Dataset entries:
● ● ● ● ● ● ●

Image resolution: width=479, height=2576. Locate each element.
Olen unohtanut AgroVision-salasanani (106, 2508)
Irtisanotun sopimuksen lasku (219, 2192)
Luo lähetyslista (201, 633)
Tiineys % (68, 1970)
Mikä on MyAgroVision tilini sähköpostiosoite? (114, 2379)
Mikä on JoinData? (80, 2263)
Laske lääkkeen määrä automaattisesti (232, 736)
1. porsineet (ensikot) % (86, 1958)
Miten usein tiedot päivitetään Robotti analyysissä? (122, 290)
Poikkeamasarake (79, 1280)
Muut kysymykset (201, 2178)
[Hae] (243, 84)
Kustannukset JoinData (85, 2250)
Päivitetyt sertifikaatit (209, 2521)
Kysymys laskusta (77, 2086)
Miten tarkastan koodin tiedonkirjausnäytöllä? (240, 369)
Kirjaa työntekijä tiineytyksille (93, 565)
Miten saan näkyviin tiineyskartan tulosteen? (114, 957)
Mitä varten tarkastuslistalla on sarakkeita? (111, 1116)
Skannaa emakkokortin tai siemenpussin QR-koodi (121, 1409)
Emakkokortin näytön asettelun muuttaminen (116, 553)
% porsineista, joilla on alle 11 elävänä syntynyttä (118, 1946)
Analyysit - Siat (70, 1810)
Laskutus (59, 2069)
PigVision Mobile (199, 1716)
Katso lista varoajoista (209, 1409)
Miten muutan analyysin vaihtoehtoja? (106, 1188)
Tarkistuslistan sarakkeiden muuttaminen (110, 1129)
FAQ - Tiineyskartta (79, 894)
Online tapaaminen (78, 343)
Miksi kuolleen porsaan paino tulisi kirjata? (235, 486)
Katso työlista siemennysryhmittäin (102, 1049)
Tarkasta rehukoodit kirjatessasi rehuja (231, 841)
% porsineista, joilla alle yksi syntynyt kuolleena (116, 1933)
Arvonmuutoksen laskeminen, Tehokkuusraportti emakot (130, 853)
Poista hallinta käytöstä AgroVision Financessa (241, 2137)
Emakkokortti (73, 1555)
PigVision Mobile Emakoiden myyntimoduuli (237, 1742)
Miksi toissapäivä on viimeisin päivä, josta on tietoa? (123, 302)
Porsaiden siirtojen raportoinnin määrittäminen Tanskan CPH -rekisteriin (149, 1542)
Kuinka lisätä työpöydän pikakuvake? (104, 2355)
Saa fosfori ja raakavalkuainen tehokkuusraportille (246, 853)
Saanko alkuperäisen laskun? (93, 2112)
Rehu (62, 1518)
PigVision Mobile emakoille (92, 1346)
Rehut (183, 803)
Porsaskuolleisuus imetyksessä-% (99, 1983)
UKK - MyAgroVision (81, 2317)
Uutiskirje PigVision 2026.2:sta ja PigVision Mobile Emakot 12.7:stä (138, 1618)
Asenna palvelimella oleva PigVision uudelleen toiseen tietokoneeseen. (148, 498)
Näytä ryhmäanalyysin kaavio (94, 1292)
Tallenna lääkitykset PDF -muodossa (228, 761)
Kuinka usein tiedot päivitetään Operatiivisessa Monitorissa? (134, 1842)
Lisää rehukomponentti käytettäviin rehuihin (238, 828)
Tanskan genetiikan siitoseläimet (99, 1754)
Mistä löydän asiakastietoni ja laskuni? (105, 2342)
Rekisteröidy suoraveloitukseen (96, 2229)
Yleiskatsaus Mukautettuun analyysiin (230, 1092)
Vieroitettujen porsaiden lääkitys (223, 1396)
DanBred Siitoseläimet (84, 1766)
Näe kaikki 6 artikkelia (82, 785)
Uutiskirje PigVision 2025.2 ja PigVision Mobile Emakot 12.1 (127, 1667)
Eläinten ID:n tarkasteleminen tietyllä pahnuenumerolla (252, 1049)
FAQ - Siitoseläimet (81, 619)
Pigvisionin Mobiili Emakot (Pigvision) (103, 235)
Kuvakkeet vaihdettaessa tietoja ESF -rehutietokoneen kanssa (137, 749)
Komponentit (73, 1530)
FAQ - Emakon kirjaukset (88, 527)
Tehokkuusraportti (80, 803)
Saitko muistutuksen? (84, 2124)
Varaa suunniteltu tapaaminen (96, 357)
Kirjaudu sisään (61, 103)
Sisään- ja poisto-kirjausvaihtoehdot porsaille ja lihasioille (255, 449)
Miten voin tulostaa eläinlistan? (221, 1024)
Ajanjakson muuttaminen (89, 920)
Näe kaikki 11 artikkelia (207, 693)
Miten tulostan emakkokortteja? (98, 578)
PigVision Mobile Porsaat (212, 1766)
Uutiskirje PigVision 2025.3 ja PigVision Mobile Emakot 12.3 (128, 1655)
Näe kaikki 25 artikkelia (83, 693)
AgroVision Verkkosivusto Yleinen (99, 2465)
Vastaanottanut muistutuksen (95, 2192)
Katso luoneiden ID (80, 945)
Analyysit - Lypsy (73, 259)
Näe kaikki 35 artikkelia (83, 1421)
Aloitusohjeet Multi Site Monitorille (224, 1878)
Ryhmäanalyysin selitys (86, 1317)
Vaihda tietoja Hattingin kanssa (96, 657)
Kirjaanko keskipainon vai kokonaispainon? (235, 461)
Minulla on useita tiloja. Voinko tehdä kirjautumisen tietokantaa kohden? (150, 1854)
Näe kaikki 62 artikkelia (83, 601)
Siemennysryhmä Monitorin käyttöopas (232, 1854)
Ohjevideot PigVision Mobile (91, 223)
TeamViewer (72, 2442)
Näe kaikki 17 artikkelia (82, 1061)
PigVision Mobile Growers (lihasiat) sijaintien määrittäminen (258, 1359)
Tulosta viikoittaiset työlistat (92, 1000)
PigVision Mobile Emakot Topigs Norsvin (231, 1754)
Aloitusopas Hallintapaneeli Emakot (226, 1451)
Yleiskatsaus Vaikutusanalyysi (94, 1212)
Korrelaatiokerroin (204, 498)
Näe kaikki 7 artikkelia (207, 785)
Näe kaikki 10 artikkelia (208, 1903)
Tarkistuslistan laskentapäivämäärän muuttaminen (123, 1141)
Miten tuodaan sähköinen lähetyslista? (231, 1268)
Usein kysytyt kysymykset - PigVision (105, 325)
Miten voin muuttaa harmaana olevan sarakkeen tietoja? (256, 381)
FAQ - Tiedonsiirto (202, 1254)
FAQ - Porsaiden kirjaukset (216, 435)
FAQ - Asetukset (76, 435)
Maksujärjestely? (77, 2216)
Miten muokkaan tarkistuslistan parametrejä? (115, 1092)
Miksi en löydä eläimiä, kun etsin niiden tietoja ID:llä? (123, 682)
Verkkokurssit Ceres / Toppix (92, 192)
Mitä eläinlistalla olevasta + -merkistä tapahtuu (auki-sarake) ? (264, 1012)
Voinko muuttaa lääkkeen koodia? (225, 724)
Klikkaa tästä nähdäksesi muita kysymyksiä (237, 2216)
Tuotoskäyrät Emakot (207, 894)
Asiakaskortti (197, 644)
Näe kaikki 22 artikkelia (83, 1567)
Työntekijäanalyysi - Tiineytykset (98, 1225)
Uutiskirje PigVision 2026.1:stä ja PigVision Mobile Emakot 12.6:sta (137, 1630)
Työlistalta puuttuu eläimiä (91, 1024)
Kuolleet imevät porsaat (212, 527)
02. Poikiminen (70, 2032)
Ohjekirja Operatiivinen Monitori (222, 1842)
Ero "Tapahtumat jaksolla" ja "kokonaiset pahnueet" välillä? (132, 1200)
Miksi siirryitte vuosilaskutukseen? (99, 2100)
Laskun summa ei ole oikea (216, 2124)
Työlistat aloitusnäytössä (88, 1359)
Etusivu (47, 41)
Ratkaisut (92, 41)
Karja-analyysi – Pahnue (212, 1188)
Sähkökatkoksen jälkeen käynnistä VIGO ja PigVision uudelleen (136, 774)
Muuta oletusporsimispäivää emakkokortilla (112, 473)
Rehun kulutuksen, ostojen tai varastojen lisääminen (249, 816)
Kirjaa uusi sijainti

● ● ● ● ● ● ●

WHAT NEEDS TO BE DONE: Return the opening line of the data and every line after it through the line containing "UKK - MyAgroVision (81, 2317)", please, exactly as written and with nothing added.

ANSWER TO THIS EXERCISE:
Image resolution: width=479, height=2576. Locate each element.
Olen unohtanut AgroVision-salasanani (106, 2508)
Irtisanotun sopimuksen lasku (219, 2192)
Luo lähetyslista (201, 633)
Tiineys % (68, 1970)
Mikä on MyAgroVision tilini sähköpostiosoite? (114, 2379)
Mikä on JoinData? (80, 2263)
Laske lääkkeen määrä automaattisesti (232, 736)
1. porsineet (ensikot) % (86, 1958)
Miten usein tiedot päivitetään Robotti analyysissä? (122, 290)
Poikkeamasarake (79, 1280)
Muut kysymykset (201, 2178)
[Hae] (243, 84)
Kustannukset JoinData (85, 2250)
Päivitetyt sertifikaatit (209, 2521)
Kysymys laskusta (77, 2086)
Miten tarkastan koodin tiedonkirjausnäytöllä? (240, 369)
Kirjaa työntekijä tiineytyksille (93, 565)
Miten saan näkyviin tiineyskartan tulosteen? (114, 957)
Mitä varten tarkastuslistalla on sarakkeita? (111, 1116)
Skannaa emakkokortin tai siemenpussin QR-koodi (121, 1409)
Emakkokortin näytön asettelun muuttaminen (116, 553)
% porsineista, joilla on alle 11 elävänä syntynyttä (118, 1946)
Analyysit - Siat (70, 1810)
Laskutus (59, 2069)
PigVision Mobile (199, 1716)
Katso lista varoajoista (209, 1409)
Miten muutan analyysin vaihtoehtoja? (106, 1188)
Tarkistuslistan sarakkeiden muuttaminen (110, 1129)
FAQ - Tiineyskartta (79, 894)
Online tapaaminen (78, 343)
Miksi kuolleen porsaan paino tulisi kirjata? (235, 486)
Katso työlista siemennysryhmittäin (102, 1049)
Tarkasta rehukoodit kirjatessasi rehuja (231, 841)
% porsineista, joilla alle yksi syntynyt kuolleena (116, 1933)
Arvonmuutoksen laskeminen, Tehokkuusraportti emakot (130, 853)
Poista hallinta käytöstä AgroVision Financessa (241, 2137)
Emakkokortti (73, 1555)
PigVision Mobile Emakoiden myyntimoduuli (237, 1742)
Miksi toissapäivä on viimeisin päivä, josta on tietoa? (123, 302)
Porsaiden siirtojen raportoinnin määrittäminen Tanskan CPH -rekisteriin (149, 1542)
Kuinka lisätä työpöydän pikakuvake? (104, 2355)
Saa fosfori ja raakavalkuainen tehokkuusraportille (246, 853)
Saanko alkuperäisen laskun? (93, 2112)
Rehu (62, 1518)
PigVision Mobile emakoille (92, 1346)
Rehut (183, 803)
Porsaskuolleisuus imetyksessä-% (99, 1983)
UKK - MyAgroVision (81, 2317)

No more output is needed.